### Supplied passage

Why I Love Ready Player One




Only a few spoilers ahead.  I’d be a terrible book reviewer. My instinct is to be as subjective as possible and write about how stories make me feel.)

               I read Ready Player One at the very beginning of 2013. Within eight months, I had written the first novel I wasn’t ashamed to show other humans. This happens to me a lot.  Something will inspire me and then I am off to the races creatively.  Most of the time the feeling fades and I go back to wondering what I should do with my spare time in this stupid world. But not with this book.  It hit me so squarely in the jaw that I continue to write in the hope that more than four people will read what I have to offer.
               To begin, I don't know if Ready Player One is even a good book.  I think it is.  In fact I think it’s fantastic, but because it hit so many emotional buttons it’s difficult to truly be objective.  But I don’t care. (See the above bit about inspiring the novel writing.)  It is certainly a fun book, and since it’s going to be a movie, there were enough people who thought as I do.
               There are a few reasons I’ve read this sucker three times.  The story is unique and fun; Ernest Clines kept the tone very light even though the setting is a dystopian American landscape.  The conceit of the story is escapism.  The world is hooked into a VR system called OASIS where all enjoyable human contact occurs. It’s where you go to learn and meet people and get away from poverty and fear.  You can customize your avatar and travel to far off worlds and do and see things that would be impossible in the real world.  As the creator of this world reiterates throughout the book: The real world kinda always sucks.
               My therapist told me that he read this book and immediately thought of me.  Damn straight, you did, I thought to myself.  There is so much of me and my sensibilities wrapped up in this book, it would be ridiculous to list all of the details.  Its also a book about the 1980’s; that sad, shitty, plastic, dumb decade during which I had to grow up. Most things invented or promoted in the eighties are worth forgetting.  However, there were small introductions into the culture that were the impetus of stuff we embrace today.  Computers. Video games. Role-playing games. Early internet access. But the most accurate detail for me was referential-based conversation and humor.

######
### Recorded data

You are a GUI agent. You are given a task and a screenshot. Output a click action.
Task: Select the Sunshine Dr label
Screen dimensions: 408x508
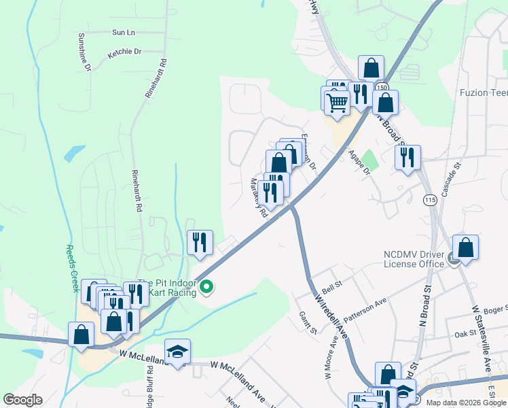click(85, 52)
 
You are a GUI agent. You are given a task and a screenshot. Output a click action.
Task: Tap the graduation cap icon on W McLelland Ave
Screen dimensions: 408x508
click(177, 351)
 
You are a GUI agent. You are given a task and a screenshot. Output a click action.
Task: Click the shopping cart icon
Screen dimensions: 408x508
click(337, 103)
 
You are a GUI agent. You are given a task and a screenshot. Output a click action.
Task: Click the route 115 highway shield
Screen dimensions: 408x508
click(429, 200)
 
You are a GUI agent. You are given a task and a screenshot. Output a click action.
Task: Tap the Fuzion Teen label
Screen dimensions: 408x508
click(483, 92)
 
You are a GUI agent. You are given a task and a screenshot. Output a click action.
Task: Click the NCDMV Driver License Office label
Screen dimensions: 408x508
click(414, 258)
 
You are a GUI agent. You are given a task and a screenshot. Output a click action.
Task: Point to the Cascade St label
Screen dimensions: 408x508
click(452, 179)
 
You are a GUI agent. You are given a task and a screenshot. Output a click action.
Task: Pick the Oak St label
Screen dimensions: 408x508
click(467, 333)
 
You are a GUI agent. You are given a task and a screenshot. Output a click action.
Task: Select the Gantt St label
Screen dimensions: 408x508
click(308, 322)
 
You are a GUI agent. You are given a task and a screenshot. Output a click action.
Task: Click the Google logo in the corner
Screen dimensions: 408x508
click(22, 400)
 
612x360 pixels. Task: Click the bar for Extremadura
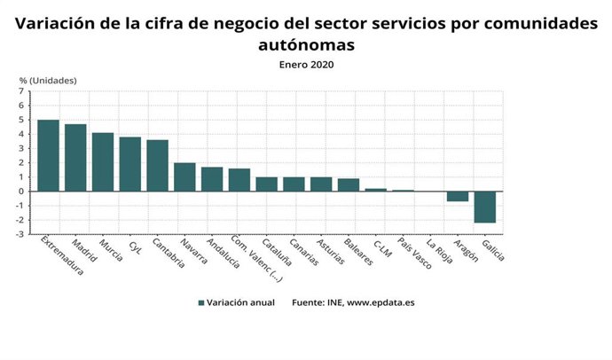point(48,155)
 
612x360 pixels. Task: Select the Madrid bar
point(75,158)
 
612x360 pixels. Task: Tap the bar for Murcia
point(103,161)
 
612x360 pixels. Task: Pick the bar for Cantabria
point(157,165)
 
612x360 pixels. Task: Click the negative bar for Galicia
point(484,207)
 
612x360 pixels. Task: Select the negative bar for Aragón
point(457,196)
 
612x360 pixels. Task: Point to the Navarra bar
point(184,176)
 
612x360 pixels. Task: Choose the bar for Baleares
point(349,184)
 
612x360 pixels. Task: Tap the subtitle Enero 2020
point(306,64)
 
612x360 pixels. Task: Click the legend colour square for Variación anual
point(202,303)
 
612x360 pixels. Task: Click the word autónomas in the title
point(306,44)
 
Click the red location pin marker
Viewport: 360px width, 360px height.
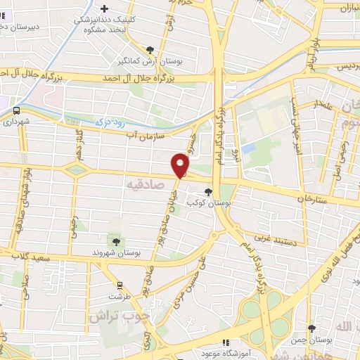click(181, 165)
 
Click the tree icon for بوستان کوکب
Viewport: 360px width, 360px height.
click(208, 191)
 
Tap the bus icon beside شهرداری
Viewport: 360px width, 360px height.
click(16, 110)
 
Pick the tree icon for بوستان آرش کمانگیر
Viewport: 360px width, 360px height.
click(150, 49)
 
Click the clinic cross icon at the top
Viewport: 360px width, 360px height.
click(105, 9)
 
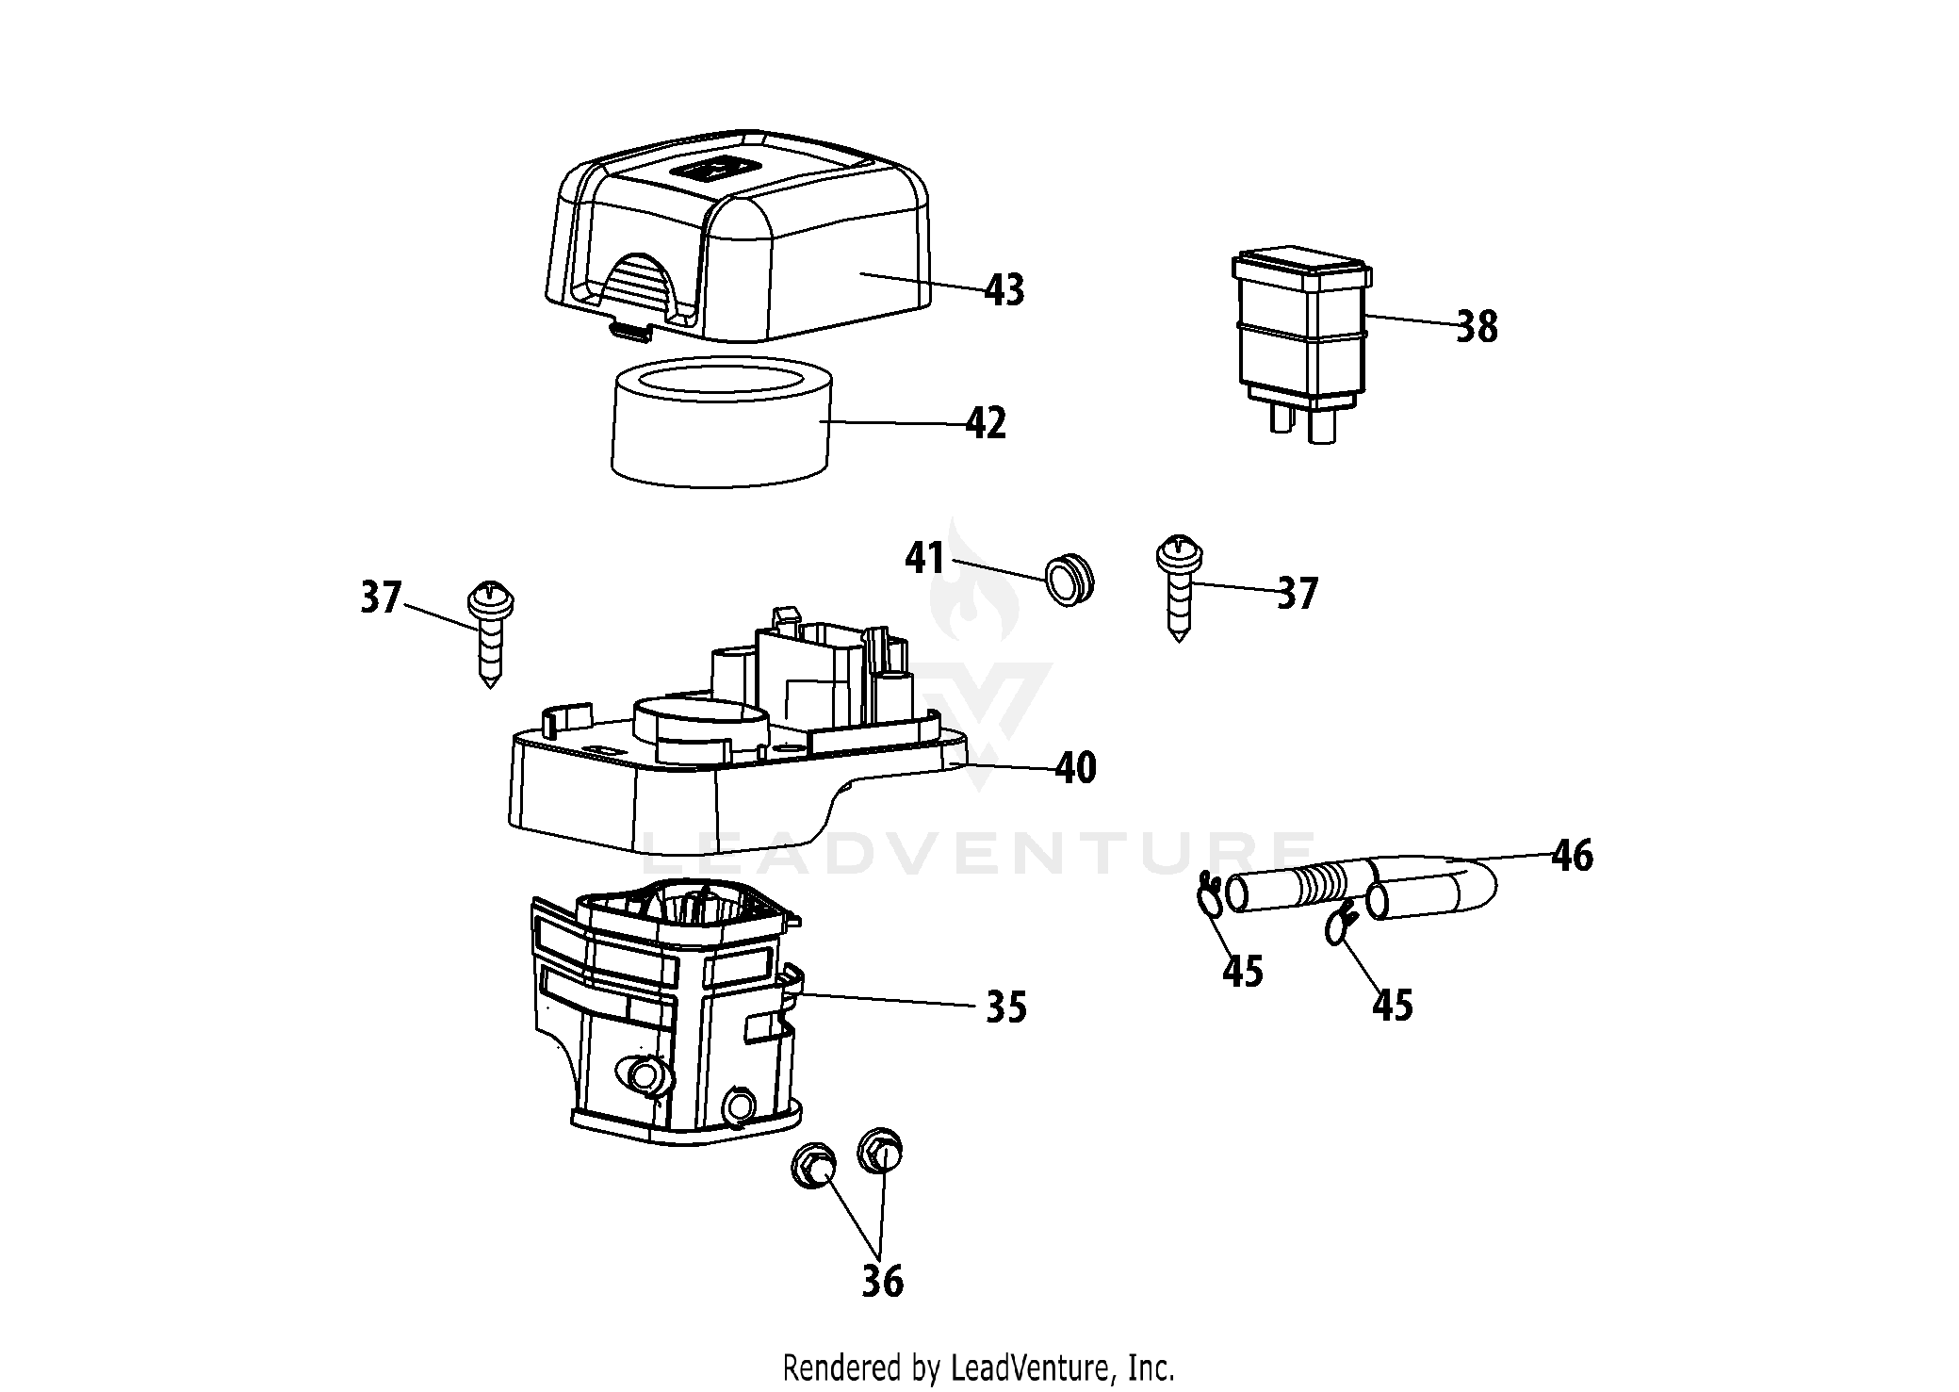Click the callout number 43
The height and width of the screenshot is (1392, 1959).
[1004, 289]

######
### Recorded data

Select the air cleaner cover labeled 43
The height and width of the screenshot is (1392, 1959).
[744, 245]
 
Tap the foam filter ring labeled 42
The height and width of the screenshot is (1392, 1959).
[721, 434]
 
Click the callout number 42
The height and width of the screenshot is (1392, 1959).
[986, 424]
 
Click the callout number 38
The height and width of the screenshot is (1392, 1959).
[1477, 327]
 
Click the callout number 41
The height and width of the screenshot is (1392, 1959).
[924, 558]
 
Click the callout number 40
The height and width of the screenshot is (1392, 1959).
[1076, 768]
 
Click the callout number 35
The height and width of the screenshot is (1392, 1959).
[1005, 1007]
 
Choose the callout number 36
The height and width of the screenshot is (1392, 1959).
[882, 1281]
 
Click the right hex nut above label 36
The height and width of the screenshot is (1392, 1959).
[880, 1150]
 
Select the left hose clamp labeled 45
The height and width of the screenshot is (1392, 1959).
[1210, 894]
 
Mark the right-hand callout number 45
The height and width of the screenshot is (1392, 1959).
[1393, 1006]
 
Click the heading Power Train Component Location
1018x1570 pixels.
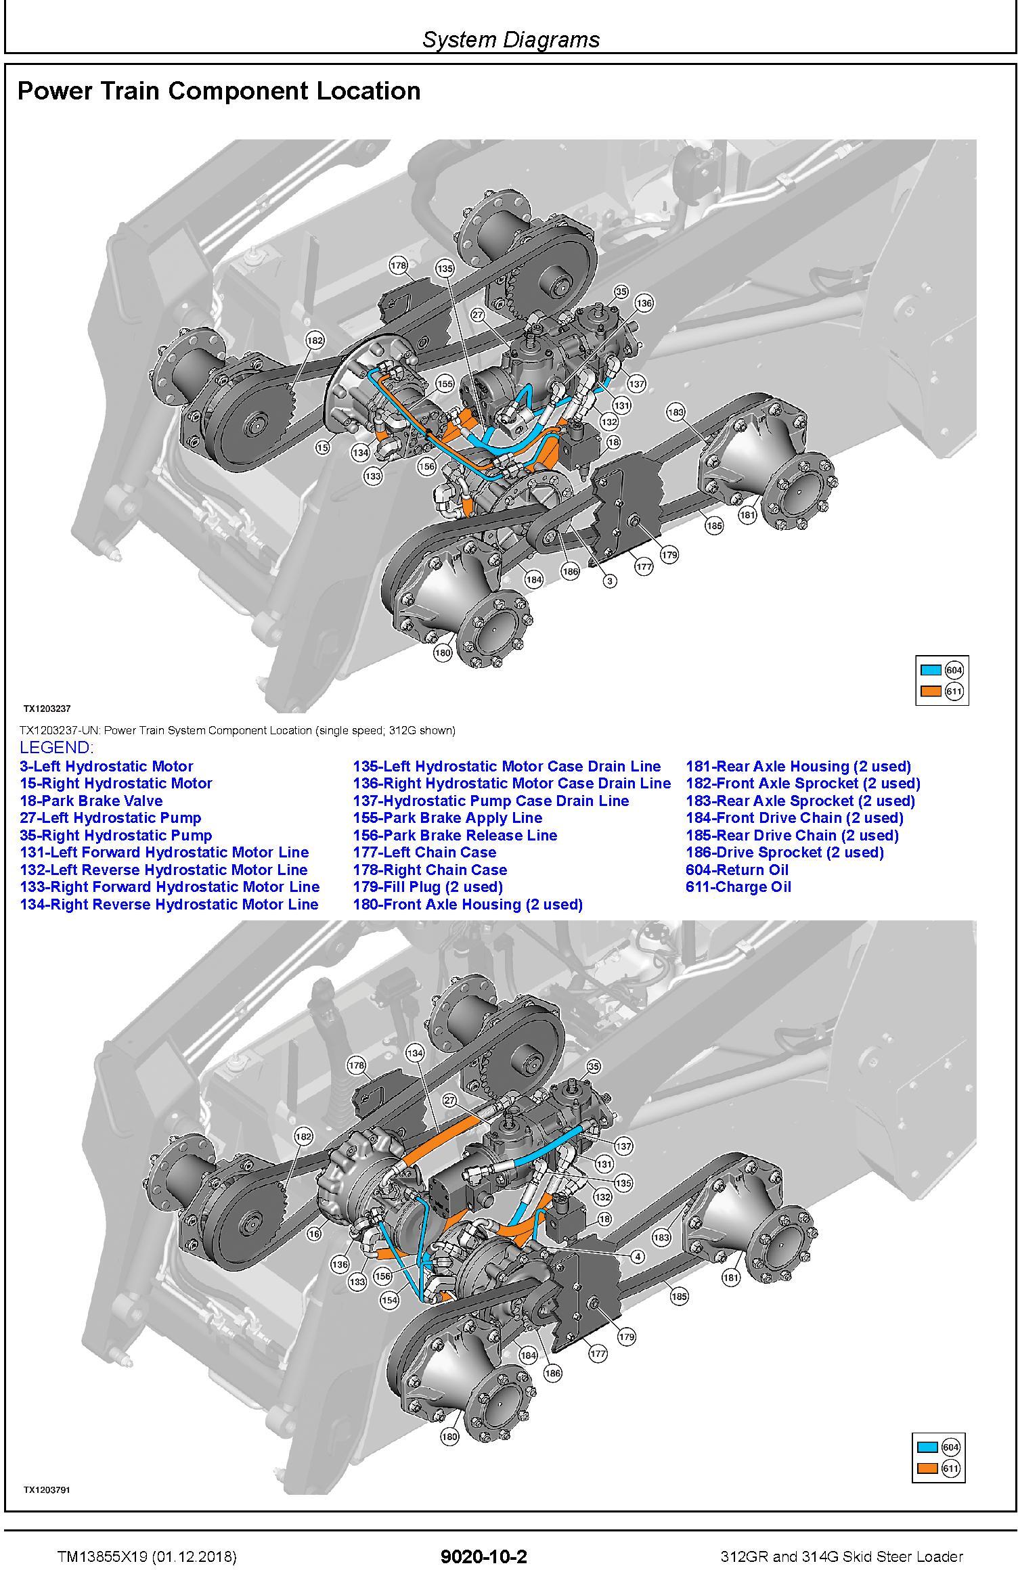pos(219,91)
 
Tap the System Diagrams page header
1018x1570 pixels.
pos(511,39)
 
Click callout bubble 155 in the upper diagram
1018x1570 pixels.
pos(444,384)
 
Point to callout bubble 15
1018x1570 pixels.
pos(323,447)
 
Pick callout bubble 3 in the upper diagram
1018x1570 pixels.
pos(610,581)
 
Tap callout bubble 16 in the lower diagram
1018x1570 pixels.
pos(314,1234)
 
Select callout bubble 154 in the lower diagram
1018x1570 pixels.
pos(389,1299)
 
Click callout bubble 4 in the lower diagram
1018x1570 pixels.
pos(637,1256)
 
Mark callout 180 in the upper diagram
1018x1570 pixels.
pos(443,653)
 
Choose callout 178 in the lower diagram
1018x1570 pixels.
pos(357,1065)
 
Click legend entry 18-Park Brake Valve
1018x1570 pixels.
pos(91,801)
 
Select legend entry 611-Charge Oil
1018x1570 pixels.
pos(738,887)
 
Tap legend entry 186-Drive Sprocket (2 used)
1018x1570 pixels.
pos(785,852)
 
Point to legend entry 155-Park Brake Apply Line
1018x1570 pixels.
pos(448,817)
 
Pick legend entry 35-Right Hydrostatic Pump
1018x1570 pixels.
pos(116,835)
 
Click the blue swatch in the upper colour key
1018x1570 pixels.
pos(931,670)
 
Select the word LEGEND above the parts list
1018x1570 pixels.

######

Required work ->
Extract from the essay on Ready Player One the portion from "Why I Love Ready" to "make me feel.)", reproducing it word for word.

Solution for this problem ->
Why I Love Ready Player One




Only a few spoilers ahead.  I’d be a terrible book reviewer. My instinct is to be as subjective as possible and write about how stories make me feel.)